Bloomberg’s proposal to ban serving sizes of soda larger than sixteen ounces was overturned, primarily because it had many loopholes. It applied only to sodas rather than all high-calorie drinks, and it covered only a subset of food outlets, excluding convenience stores like 7-Eleven, which is known for serving the Big Gulp, a thirty-two-ounce serving of soda, and the Super Big Gulp, at forty-four ounces. A comprehensive system of standardized portions would overcome these legal concerns because it would apply to all eating-out establishments and all food products prepared and sold for immediate consumption.

The scientific support for standardized portions is extremely robust: people invariably eat more when they are served more, and they typically do not feel any less satisfied when they are served smaller amounts.

Efforts made to train people to control mindless eating and to pay attention to portion sizes generally fail in the long term. Cornell University professor Brian Wansink, author of "Mindless Eating," says that even when he challenges his students not to eat too much from big bowls, they nevertheless do. Wansink’s solution to mindless eating is to use small bowls—a different method for ensuring smaller portions.

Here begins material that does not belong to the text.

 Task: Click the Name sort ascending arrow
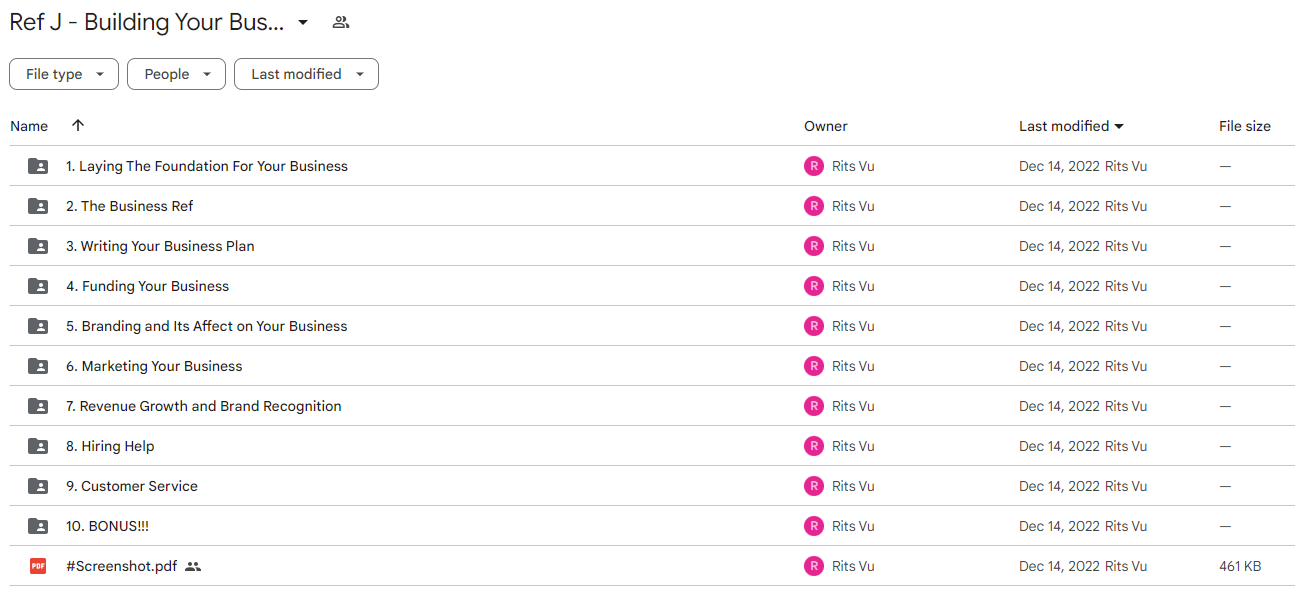click(78, 126)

Because eating is typically an automatic behavior, the quantity that people eat depends on the quantity they are served. Therefore, if all restaurants serve customers food using standardized portions (based on the national Dietary Guidelines for Americans), we could very likely make a real dent in the number of us who gain unwanted pounds.

The primary requirement of a standardized portion system would be that all foods must be available in single portions. But this would not necessarily preclude restaurants from offering the same dishes in larger sizes. Practically speaking, some foods, like a whole fish, cannot easily be divided into a single portion without ruining the presentation. Items that are larger would simply have to be presented with the number of serving units they contain and priced proportionally. For example, many restaurants that offer “family-size portions” would need to state that the serving contains three or four portions, or however many servings it actually has. Given that a single serving of meat is three ounces, a twelve-ounce steak would have to be described as containing four portions.

Standardized portions would serve as a benchmark that would make it much simpler for people to figure out how much to eat. They would also serve as a guide to make adjustments for individual differences. A triathlete might ask for two portions, someone who wanted to lose weight could ask for a half portion, and most people who ordered one portion could be reasonably confident that it would be the right amount.

When foods that are associated with chronic diseases are served in portions that exceed a single serving, there should be a notice that such consumption may increase one’s risk of chronic diseases. True consumer freedom is having relevant and accessible information, with the consequences spelled out loud and clear at the time people make their selections. People would still have the right to order and consume as much as they want.

There is no doubt that most restaurants would vehemently protest, no matter how logical or beneficial the new regulations are. Standardized portion sizes would likely have to be implemented over the objections of the food industry.